I disagree. The addiction is not heroin. Forget all those incosequential questions. Will he do this, is he lying, etc etc a huge blanket should be put over the whole thing ,and maybe thete would be less ruminating.
It has left me far less tolerant of others. Others that are bossy and controlling. Angry at gaslighting at work. It has left me more isolated from others because they all suck in some way.
Continue your healing journey and empower your self by gaining clarity, certainty and confidence. join our free masterclass here www.rawmotivations.com/masterclass
You will never forget and that's okay
I have forgotten her laugh and I think that is a good thing. I have forgotten her voice and I know that is a good thing. But you are right. I won't actually forget her.
These are really good words today. I needed them. Thank you!
You are so welcome!
it's been awsome, like a cycle that keeps playing over and over, my friends are sympathetic but they must be sick of me. and yet for me the pain and reality of what hapened gets deeper and deeper. nothing makes sense and even worse, nothing seems to matter one way or the other anymore. and the bottom line is even i dont care about anything. its like the spirit has gone out of me,and you wonder why you're even living. so many bleak episodes with no closer, no understanding, just raw deception, and it still hurts. i hope it goes away, some days are better than others. i know the best thing to do is to fill the space with things you love and want to do so it indirectly pushes the focus of the bad out. keeping up with this practice does help a lot, until the next trigger, of course. it's just not easy, good luck.

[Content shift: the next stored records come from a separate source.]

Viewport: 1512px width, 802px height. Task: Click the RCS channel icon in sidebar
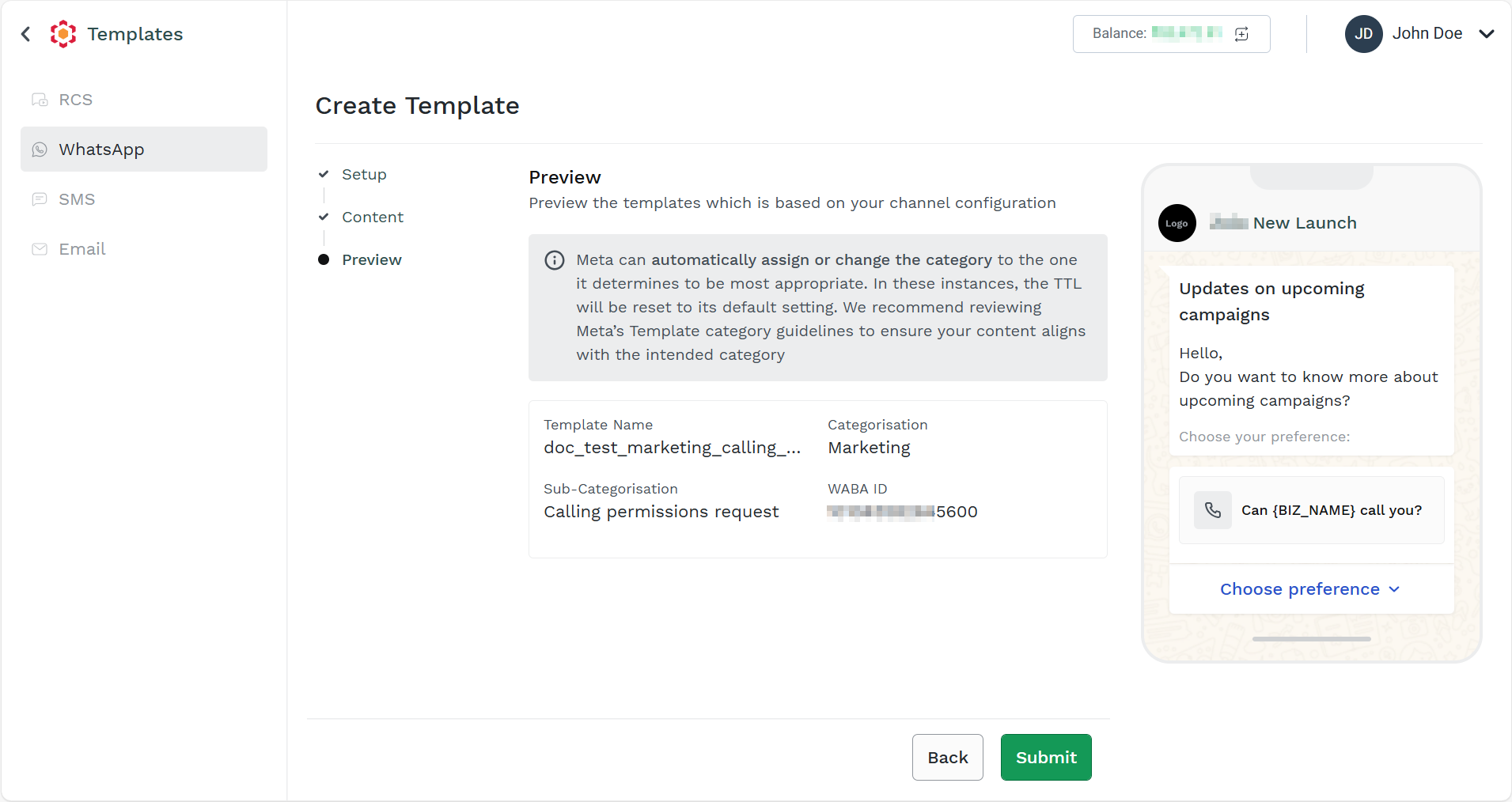(x=40, y=100)
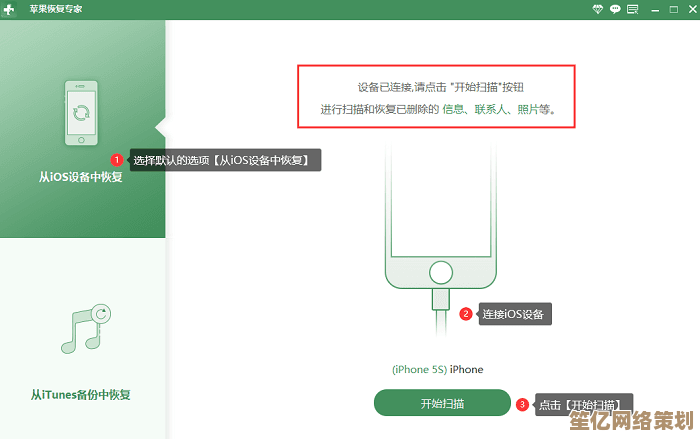Select the music note iTunes restore icon
Screen dimensions: 700x439
click(x=86, y=330)
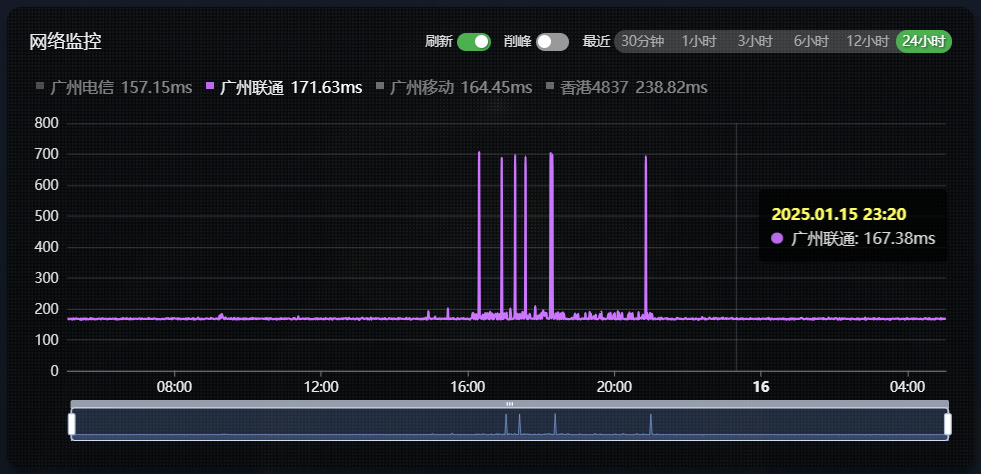Select the 30分钟 time range
The image size is (981, 474).
point(642,41)
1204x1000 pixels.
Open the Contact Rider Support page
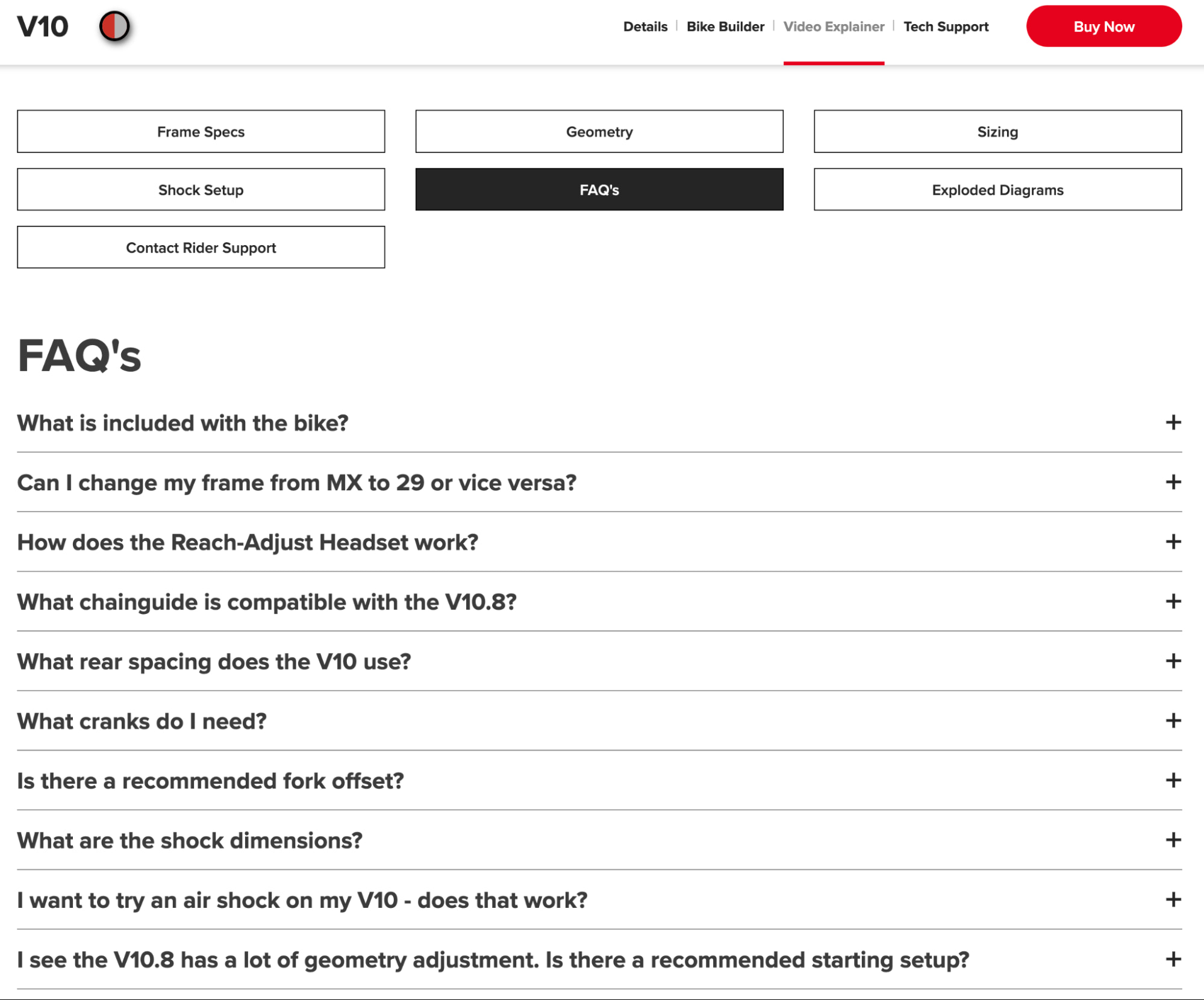pyautogui.click(x=201, y=247)
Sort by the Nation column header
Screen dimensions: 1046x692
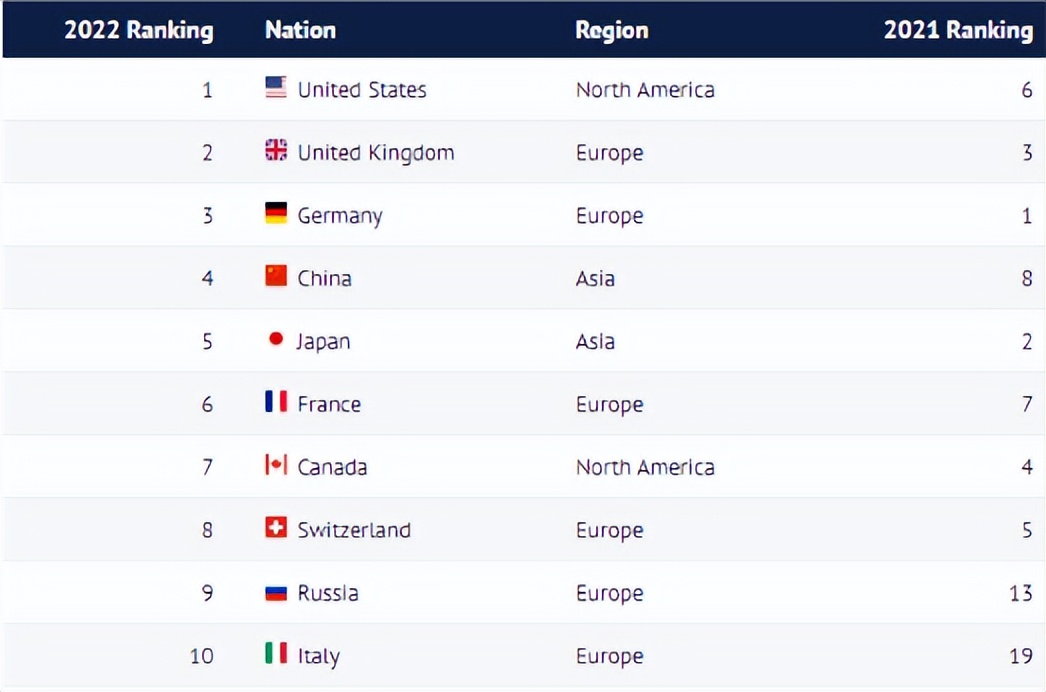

I feel exactly the same I feel like im just existing not living and I don't understand how a human being can do that to a person tbey have children with a person that they gave everything they had to . To only get nothing in return .
This is all so very true.
Thank you
Seems impossible to let go. Them I let him back in for my fix. It sucks
We're here to support your healing journey. Come join us in this free masterclass to learn about the secret methods on breaking free from the toxic, break the bond and empower yourself once more. Just head over to www.rawmotivations.com/masterclass.
How long does it take to get over it
In every scenario I have experienced it automatically happened at the moment of true acceptance.
Depends on you
I disagree. The addiction is not heroin. Forget all those incosequential questions. Will he do this, is he lying, etc etc a huge blanket should be put over the whole thing ,and maybe thete would be less ruminating.